Exercise: The lines to reproduce run from the first one below to the line containing "Open options menu", both included. Reproduce them exactly and nothing else.

──────── Given records ────────

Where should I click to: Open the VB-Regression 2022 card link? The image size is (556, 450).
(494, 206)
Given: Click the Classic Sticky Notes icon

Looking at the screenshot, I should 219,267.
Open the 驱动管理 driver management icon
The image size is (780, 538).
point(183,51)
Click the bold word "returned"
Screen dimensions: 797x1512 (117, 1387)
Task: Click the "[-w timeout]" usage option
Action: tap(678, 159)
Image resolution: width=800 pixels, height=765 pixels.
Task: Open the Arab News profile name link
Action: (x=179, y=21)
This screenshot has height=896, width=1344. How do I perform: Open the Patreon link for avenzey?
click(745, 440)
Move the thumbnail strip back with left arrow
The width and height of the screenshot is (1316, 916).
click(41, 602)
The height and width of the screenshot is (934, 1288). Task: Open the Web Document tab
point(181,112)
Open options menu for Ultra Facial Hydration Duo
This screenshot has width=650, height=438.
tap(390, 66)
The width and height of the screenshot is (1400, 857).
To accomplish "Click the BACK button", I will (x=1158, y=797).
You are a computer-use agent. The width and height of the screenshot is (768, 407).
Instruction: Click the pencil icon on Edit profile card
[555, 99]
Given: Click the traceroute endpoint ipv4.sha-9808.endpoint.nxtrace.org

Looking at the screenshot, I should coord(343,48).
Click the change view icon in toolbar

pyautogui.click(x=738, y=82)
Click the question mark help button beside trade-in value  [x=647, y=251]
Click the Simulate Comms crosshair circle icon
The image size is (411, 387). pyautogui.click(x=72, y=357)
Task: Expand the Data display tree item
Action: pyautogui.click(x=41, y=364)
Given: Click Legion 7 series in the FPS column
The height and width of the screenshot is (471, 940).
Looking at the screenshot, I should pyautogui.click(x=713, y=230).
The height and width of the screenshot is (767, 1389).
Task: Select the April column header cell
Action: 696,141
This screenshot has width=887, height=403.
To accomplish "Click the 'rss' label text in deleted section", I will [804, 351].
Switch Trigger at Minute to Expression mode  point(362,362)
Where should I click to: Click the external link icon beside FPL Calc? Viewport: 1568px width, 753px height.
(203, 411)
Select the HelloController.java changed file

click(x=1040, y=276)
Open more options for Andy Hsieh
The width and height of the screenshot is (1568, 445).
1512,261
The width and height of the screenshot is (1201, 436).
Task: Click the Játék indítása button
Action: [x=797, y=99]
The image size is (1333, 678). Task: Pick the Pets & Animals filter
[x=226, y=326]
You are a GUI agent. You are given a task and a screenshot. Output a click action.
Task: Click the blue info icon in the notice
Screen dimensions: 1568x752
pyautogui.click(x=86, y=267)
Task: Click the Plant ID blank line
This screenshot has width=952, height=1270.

────────

Your solution:
Where should I click to: Open the VB-Regression 2022 card link? The image size is (556, 450).
(494, 206)
Given: Click the Classic Sticky Notes icon

Looking at the screenshot, I should 219,267.
Open the 驱动管理 driver management icon
The image size is (780, 538).
point(183,51)
Click the bold word "returned"
Screen dimensions: 797x1512 (117, 1387)
Task: Click the "[-w timeout]" usage option
Action: tap(678, 159)
Image resolution: width=800 pixels, height=765 pixels.
Task: Open the Arab News profile name link
Action: (x=179, y=21)
This screenshot has height=896, width=1344. How do I perform: Open the Patreon link for avenzey?
click(745, 440)
Move the thumbnail strip back with left arrow
The width and height of the screenshot is (1316, 916).
click(41, 602)
The height and width of the screenshot is (934, 1288). Task: Open the Web Document tab
point(181,112)
Open options menu for Ultra Facial Hydration Duo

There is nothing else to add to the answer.